***** RECORDED INFORMATION *****

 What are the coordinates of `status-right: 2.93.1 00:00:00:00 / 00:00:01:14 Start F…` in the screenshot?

*****
***** RECORDED INFORMATION *****

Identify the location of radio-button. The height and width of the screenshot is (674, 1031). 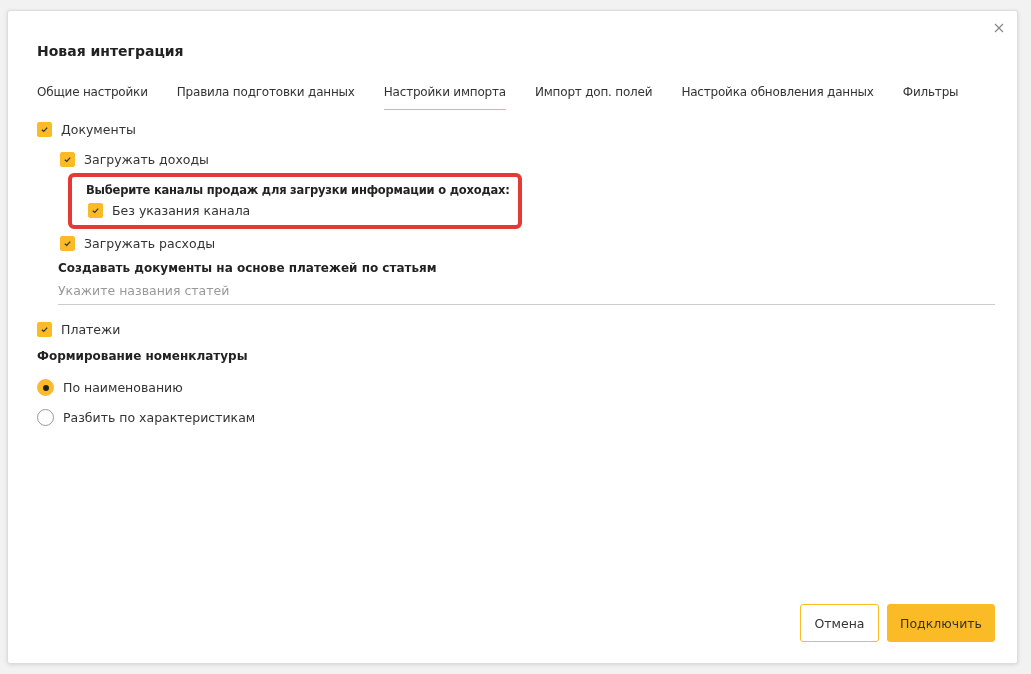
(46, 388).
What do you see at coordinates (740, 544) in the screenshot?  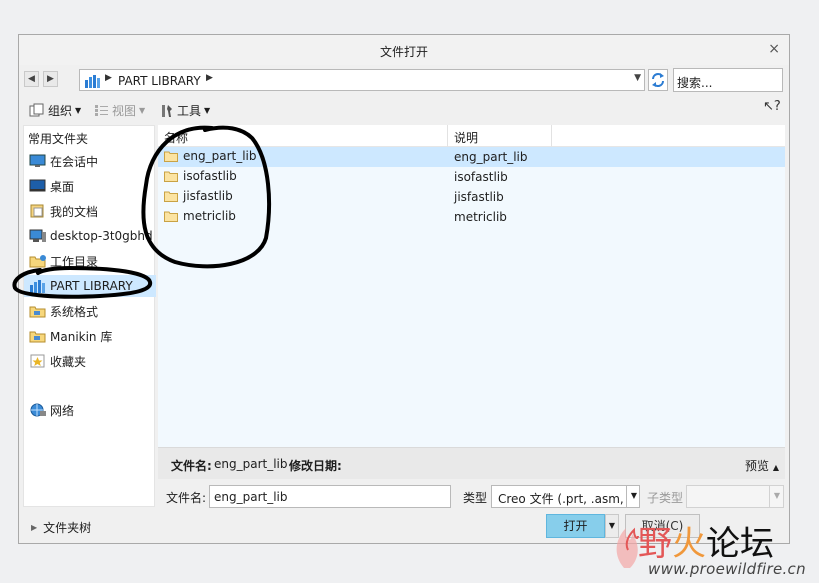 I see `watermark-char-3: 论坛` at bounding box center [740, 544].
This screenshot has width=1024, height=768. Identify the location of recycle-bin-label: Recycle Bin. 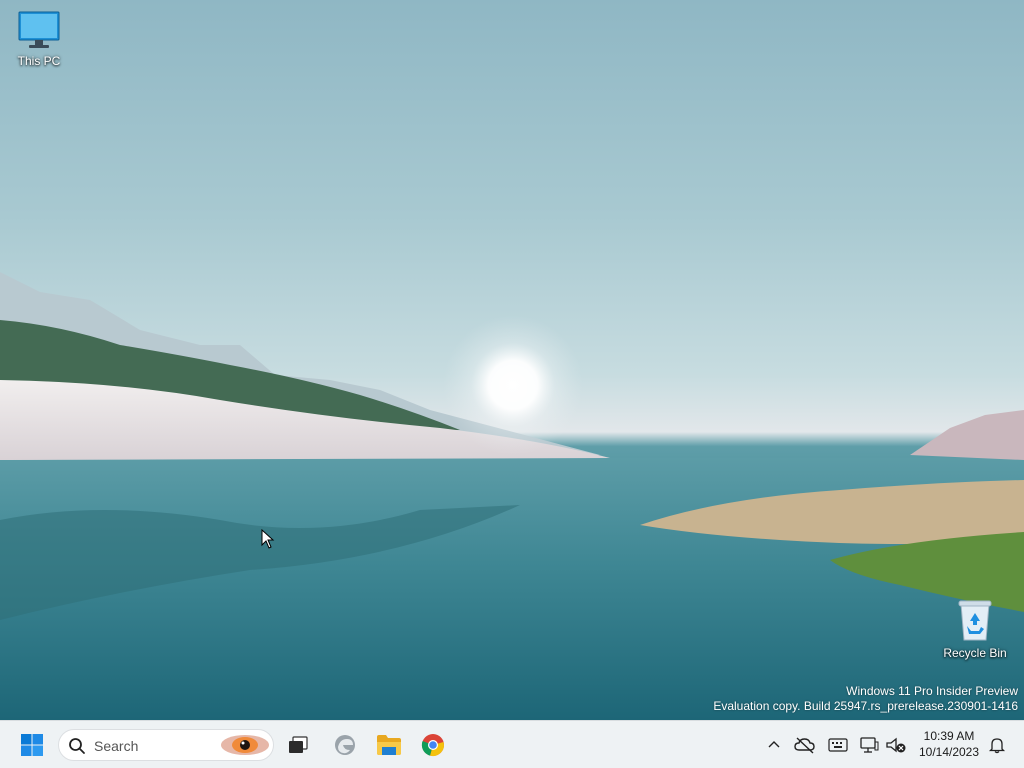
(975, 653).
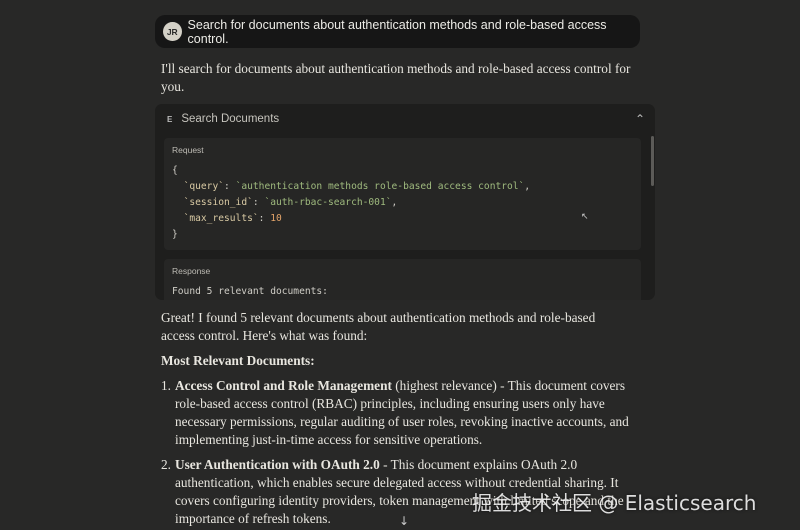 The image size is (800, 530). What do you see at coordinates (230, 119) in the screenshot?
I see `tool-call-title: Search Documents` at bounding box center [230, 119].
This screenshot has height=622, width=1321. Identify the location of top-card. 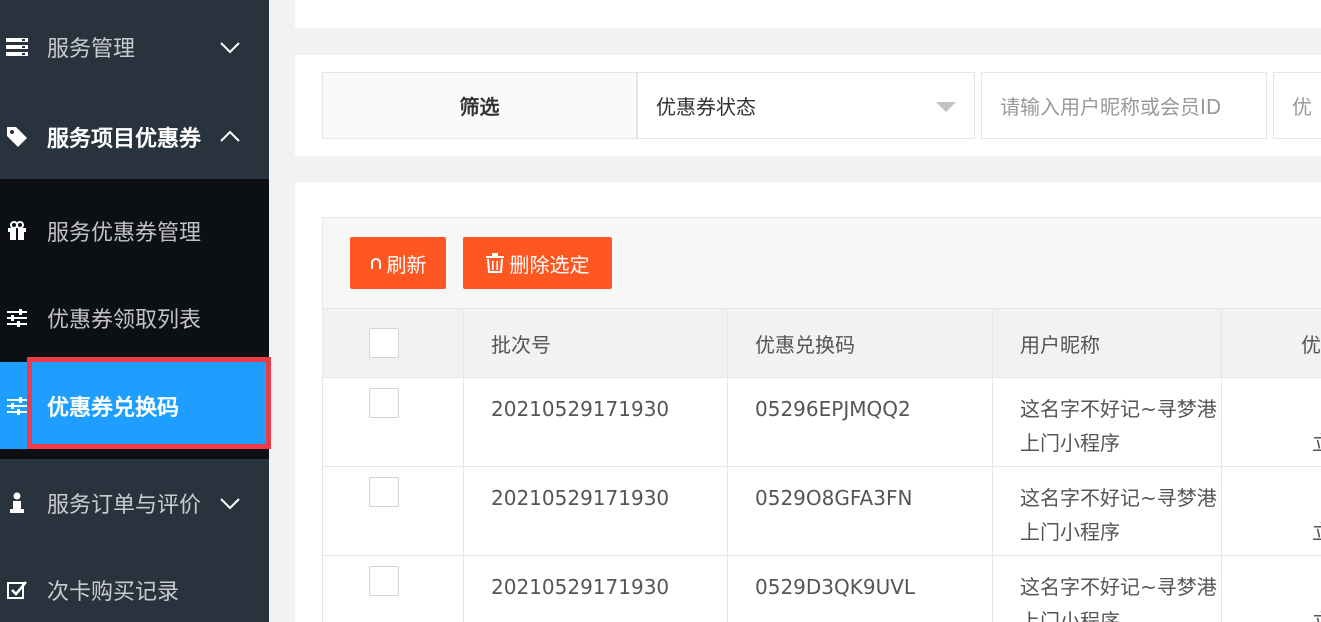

*****

▶ JOB ITEM
Rewrite the lines from the one containing "This screenshot has width=1024, height=768." through the one containing "This screenshot has height=622, width=1321.", replacing "Identify the location of" with "Find the position of" and leaving everything else unchanged, with the pictures left out.

▶ RESPONSE AREA
This screenshot has width=1024, height=768. Find the position of recycle-bin-label: Recycle Bin. 
(975, 653).
 The image size is (800, 530). What do you see at coordinates (230, 119) in the screenshot?
I see `tool-call-title: Search Documents` at bounding box center [230, 119].
This screenshot has height=622, width=1321. Find the position of top-card. 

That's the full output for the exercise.